Westfield agrees to $32.8 billion takeover by European giant Unibail-Rodamco


Westfield Corporation has agreed to a takeover offer from European giant Unibail-Rodamco in a deal worth $32.8 billion.

Westfield Corporation has agreed to a takeover by European property company Unibail-Rodamco in a deal that values the shopping centre giant at $32.8 billion (US$24.7 billion).

Founded in Sydney in 1953 by Sir Frank Lowy and John Saunders, Westfield currently has interests in 35 shopping centres in the US and the UK, while its Australian centres are managed by the separately listed Scentre Group.

Earlier, shares in Westfield Corporation were placed in a trading halt.

The shopping giant had requested its shares be placed in a halt with immediate effect until December 14 or when an announcement was released to the market.

Westfield shares last traded on Monday at $8.55.

A statement from Unibail-Rodamco and the Westfield Corporation said security holders would get a combination of cash and shares in Unibail-Rodamco to the value of $10.01 ($US7.55) of each Westfield security, a premium of 17.8 per cent to the value of Westfield securities at the end of Monday’s trading session.

Unibail-Rodamco chief executive officer Christophe Cuvillier said that "all of us have immense respect for what the Lowy family and the Westfield team have accomplished with the Westfield brand and the company's iconic collection of world-class shopping destinations".

"The acquisition of Westfield is a natural extension of Unibail-Rodamco's strategy of concentration, differentiation and innovation. It adds a number of new attractive retail markets in London and the wealthiest catchment areas in the United States," Mr Cuvillier declared.

"We believe that this transaction represents a compelling opportunity for both companies to realise benefits not available to each company on a standalone basis, and creates a strong and attractive platform for future growth."

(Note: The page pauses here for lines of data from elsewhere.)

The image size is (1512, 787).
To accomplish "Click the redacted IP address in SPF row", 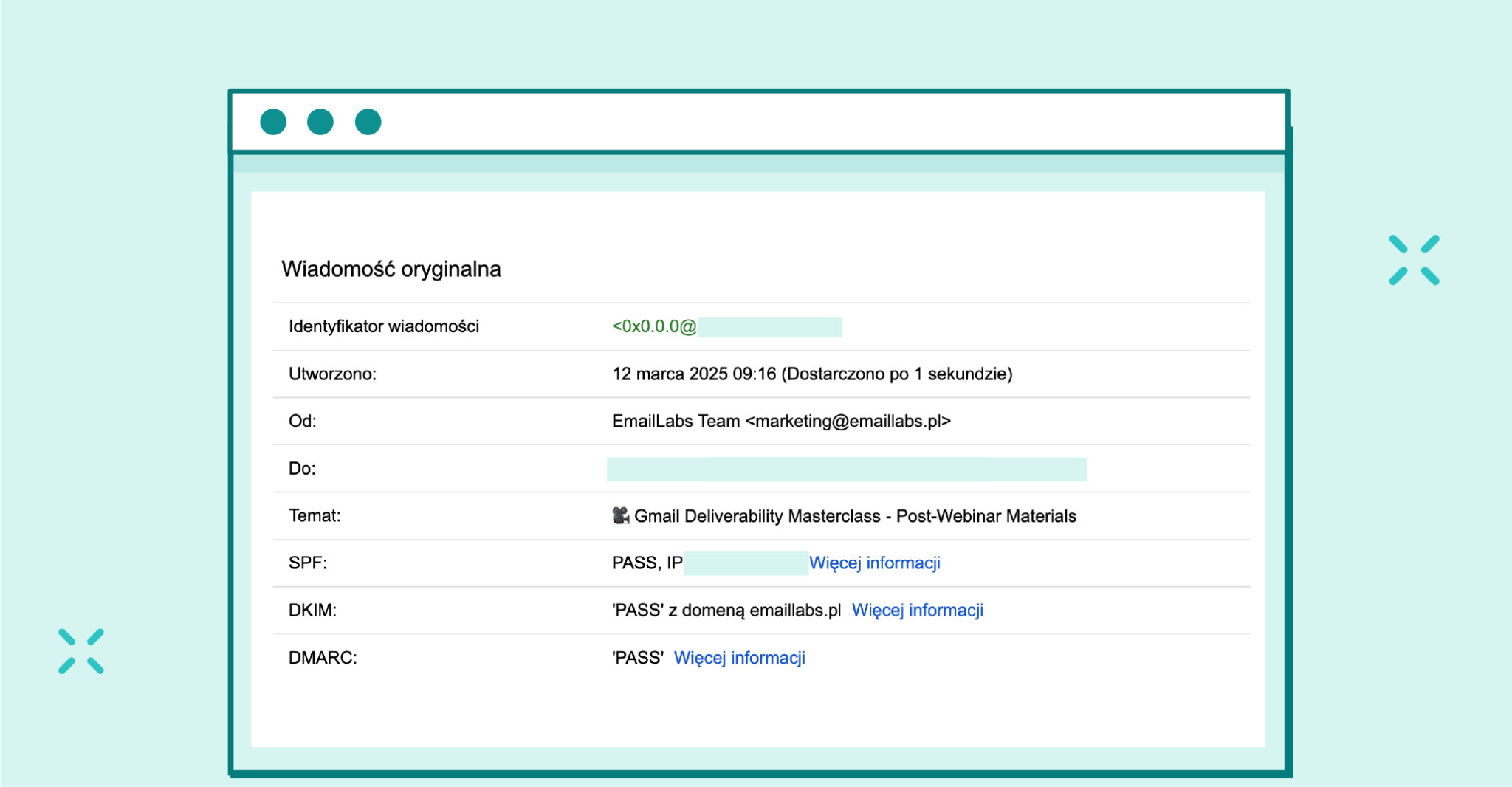I will point(746,563).
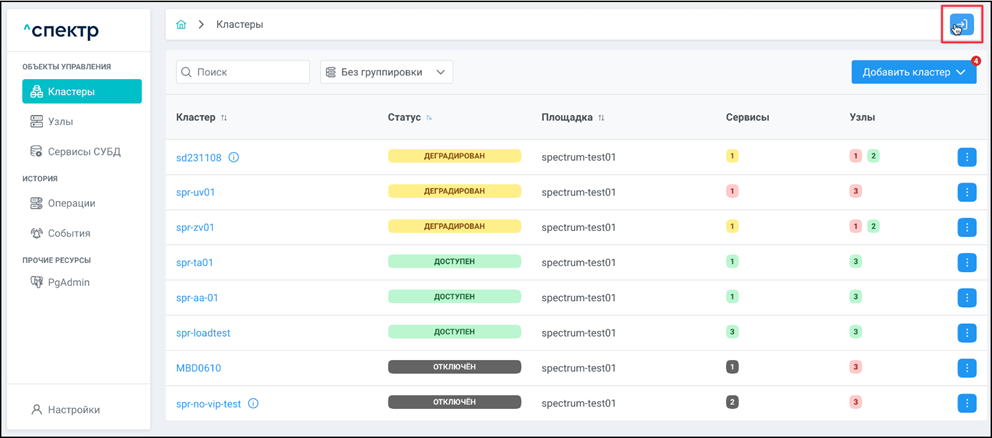Click the home icon in breadcrumb
The height and width of the screenshot is (438, 992).
[181, 24]
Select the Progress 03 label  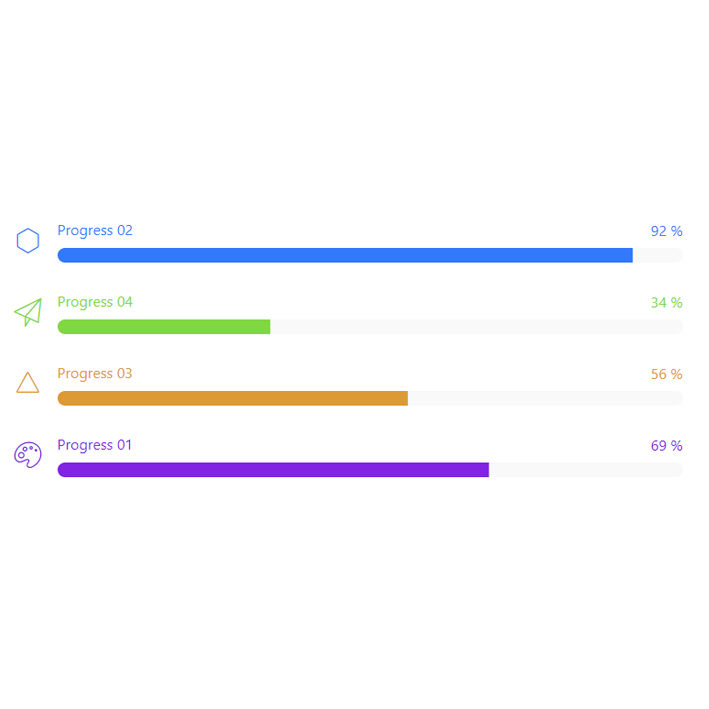click(95, 374)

Westfield chairman Sir Frank told reporters the takeover was a culmination of the strategic direction Westfield had taken since it restructured three years ago and separated its Australian and New Zealand assets from those in the UK and US.

“This is obviously a day of mixed emotion for me, but I am 100 per cent comfortable with my decision,” he said.

“We will move from being executives to being investors. We are committed to the success of the new company and we intend to maintain a substantial investment.

“We started small and we took Westfield to the world. This wonderful country has made possible everything I have achieved. I will remain a grateful and proud Australian always.

“For the assets I have spent my life building, I could not imagine a better home for them than in this new company.

The 87-year-old recalled Westfield’s early days when it was a “humble little shopping centre in Blacktown”, which is still standing today.

“When I look back on 57 years, it is more than a lifetime’s work that I have put into this company,” he said.

“It is still bittersweet for me but it is time, from a personal point of view, to move on.”

His sons Steven and Peter Lowy are co-chief executives and will retain leadership roles.

The takeover is expected to be completed by mid-2018, pending regulatory and shareholder approval.